The width of the rectangle is a little tricky to calculate.
First note that \(y=x^2\) and \(y=2-x^2\) intersect at \(x=\pm1\).
For \(0\le \tilde y\le 1\), the width of the rectangle is the distance between the \(x\)-coordinates where \(y=x^2\) and \(y=\tilde y\) intersect.
That is, \(\tilde y=x^2\), so \(x=\pm\sqrt{\tilde y}\), so the width is \(\sqrt{\tilde y}-(-\sqrt{\tilde y})=2\sqrt{\tilde y}\).

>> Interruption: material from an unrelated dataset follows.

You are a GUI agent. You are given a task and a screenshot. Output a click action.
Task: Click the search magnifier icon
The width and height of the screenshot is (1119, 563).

For \(1\lt \tilde y\le 2\), the width of the rectangle is the distance between the \(x\)-coordinates where \(y=2-x^2\) and \(y=\tilde y\) intersect.
That is, \(\tilde y=2-x^2\), so \(x=\pm\sqrt{2-\tilde y}\), so the width is \(2\sqrt{2-\tilde y}\).
Then we integrate along the \(y\)-axis:
\[V=\int_0^12\sqrt{\tilde y}(\tilde y+3)d\tilde y+\int_1^2 2\sqrt{2-\tilde y}(\tilde y+3)d\tilde y,\]
which I'd rather not deal with.
If we instead slice the solid along the \(x\)-axis, each slice will be a trapezoid.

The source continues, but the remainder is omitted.